Somewhere in the East
“Fajar” Fajar shuddered as his name was called, falling immediately to his knees.
“Yes my lord?” Fajar said, keeping his gaze fixed to the floor. He always felt chilled to the bone when speaking to his lord, but it was far worse today than normal. He risked glancing up just enough to see his lords armored legs, noticing a second pair nearby. So that was why.
“Are your troops prepared?” Fajar’s lord asked.
“They are my lord. We can march West at first light tomorrow if it is your wish.”
“Our wishes matter little. Don’t they Lord Goscelin?” The guest of Fajar’s lord let out a short laugh.
“You will head out at first light then.” Fajar’s lord, Goscelin, said with a grunt. “You may go.”

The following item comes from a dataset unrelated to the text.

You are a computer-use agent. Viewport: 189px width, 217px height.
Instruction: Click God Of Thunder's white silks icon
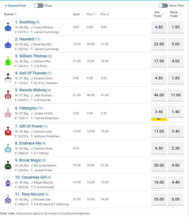tap(8, 78)
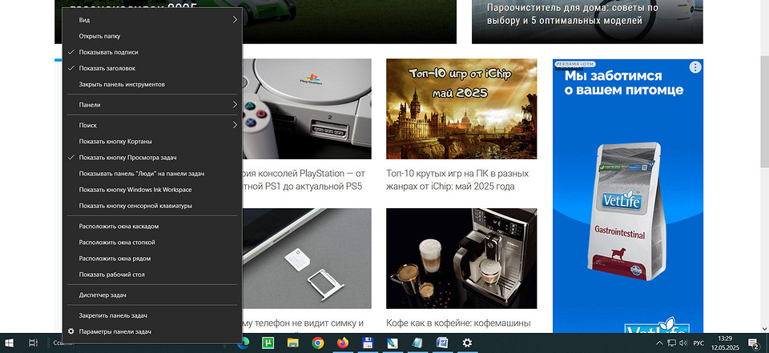
Task: Open the green uTorrent taskbar icon
Action: coord(269,343)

“Of course my lord.” Fajar rose to his feet and gave one long bow before turning and leaving. Never before had he been so thankful to receiving orders to march to war.
Once Fajar had left Goscelin turned to his companion and asked “How goes your preparations Llyr?”

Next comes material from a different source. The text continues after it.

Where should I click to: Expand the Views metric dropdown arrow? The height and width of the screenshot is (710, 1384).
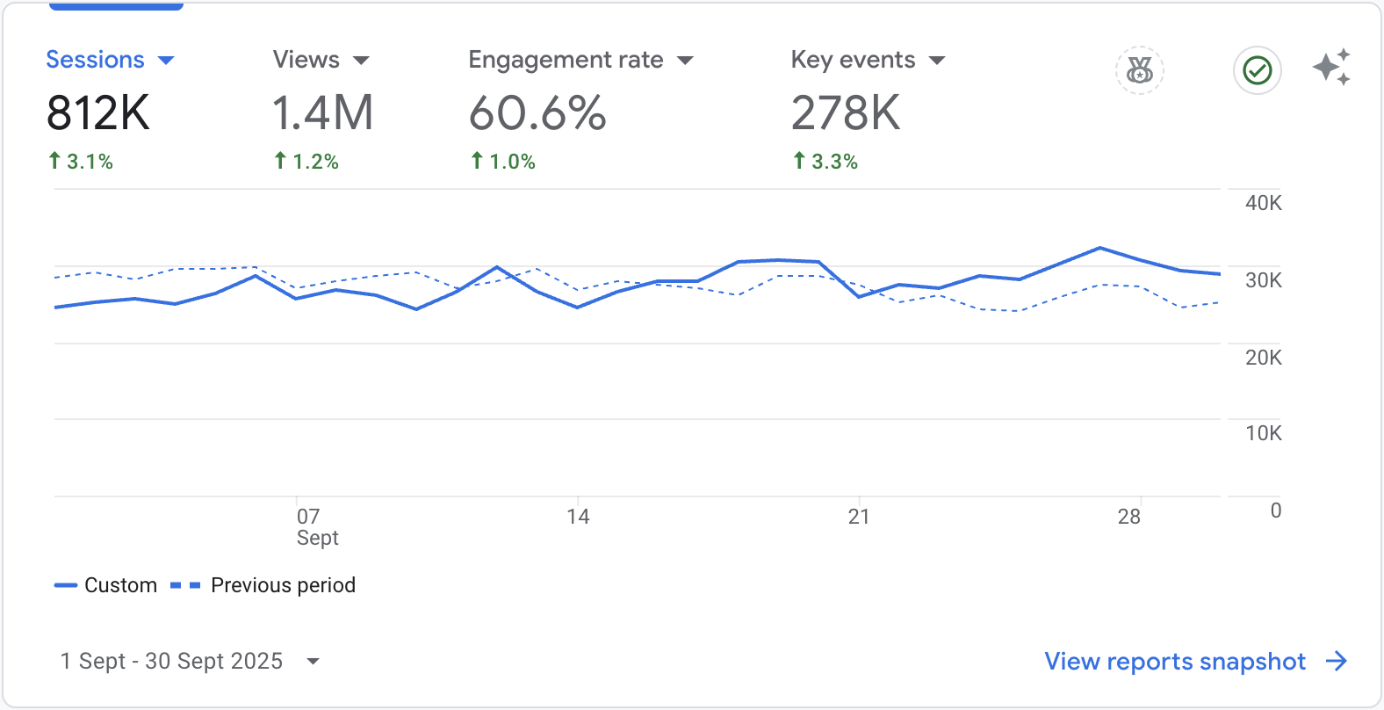point(361,61)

“Very well.” Llyr answered. “If matters in Lynnfaire remain as they are… well let’s just say things are settling into place exactly as I want. And if Lynnfaire’s internal troubles ends early… well I’ve a few plans for that too.”
“Just be sure that your games gets the results we desire.” Goscelin said with a bit of venom in his tone.
“They always do.” Llyr calmly responded. After a moment he asked “Where is Ynyr?”
“Last I saw he was charging off to Utrye.”
“By himself? Why?”
“He sensed the shrine of a Fallen One.”
Llyr didn’t respond for a moment. “Well he is ever the valiant one.”
“That he is.” Goscelin agreed.
Word of trading ships coming to Osentia from some far Eastern country called Yattunys had spread all the way to Olira in recent days. It was thus that the merchants of the region were filled with hope when sightings of unidentified ships began. These hopes were soon crushed, however, as the types of ships, known as Junks, were not only distinctly different from those of Yattunys but also quite hostile to all the shipping in the region.
Sailors were becoming increasingly afraid of the Junks, which were proving themselves to be pirates time and time again. Worse yet, there was seemingly little local sailors could do about the issue on their own, as each of these ships apparently had a skilled mage as part of the crew. The good news was that should a ship surrender to a Junk without fighting, the crew and ship were left unharmed, although its cargo was stolen. That is if the Junk flew a black flag.
The Red Junks, as they were known due to the red flag they flew, were another matter entirely. They didn’t seem to care about stealing cargo so much as simply sinking ships and killing their crews. Some sailors even claimed that the Red Junks were enslaving the crews of defeating ships, although there was no real evidence to support this.
While the problem of the Junks is thus far small, it has been rapidly becoming a much larger threat. If not handled swiftly, the Junks may prove to be too much of a threat for even the combined might of several countries fleets.